■ **Stored items**:
_ _ _ _ _ _ _

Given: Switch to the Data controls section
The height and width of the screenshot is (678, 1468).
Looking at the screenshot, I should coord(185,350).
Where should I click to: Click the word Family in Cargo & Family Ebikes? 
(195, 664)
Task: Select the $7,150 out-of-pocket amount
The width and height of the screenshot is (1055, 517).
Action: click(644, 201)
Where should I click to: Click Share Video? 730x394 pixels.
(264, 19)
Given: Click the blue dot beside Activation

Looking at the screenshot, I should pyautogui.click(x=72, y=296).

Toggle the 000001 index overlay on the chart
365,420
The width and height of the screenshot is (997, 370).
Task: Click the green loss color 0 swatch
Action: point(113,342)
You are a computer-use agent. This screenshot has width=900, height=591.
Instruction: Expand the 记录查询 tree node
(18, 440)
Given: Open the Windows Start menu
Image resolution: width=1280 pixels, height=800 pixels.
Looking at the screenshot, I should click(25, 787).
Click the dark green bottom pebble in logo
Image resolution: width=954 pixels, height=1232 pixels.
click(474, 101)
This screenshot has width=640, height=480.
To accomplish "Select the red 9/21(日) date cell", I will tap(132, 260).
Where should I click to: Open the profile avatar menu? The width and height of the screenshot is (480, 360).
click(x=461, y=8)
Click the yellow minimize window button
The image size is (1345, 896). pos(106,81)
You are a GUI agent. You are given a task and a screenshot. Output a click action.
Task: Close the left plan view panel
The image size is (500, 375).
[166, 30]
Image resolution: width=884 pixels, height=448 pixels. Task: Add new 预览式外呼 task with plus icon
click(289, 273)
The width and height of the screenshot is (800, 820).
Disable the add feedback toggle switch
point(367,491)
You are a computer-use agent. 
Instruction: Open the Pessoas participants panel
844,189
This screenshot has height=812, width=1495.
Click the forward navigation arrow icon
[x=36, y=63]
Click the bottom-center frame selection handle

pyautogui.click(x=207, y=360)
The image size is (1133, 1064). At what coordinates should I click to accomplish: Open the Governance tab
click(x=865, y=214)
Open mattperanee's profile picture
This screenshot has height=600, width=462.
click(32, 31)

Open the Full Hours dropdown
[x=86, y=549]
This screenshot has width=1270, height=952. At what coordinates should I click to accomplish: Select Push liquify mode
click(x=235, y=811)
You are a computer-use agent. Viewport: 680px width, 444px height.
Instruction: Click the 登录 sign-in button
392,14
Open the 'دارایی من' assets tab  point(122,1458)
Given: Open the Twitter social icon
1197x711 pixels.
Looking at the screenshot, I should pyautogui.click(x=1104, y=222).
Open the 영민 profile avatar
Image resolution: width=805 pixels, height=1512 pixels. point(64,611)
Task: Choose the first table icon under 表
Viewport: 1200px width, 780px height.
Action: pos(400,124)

_ _ _ _ _ _ _

■ **Task to carry out**: How many of the lines in the records above include the word "agent"? State that number alone.

■ **Written answer**: 4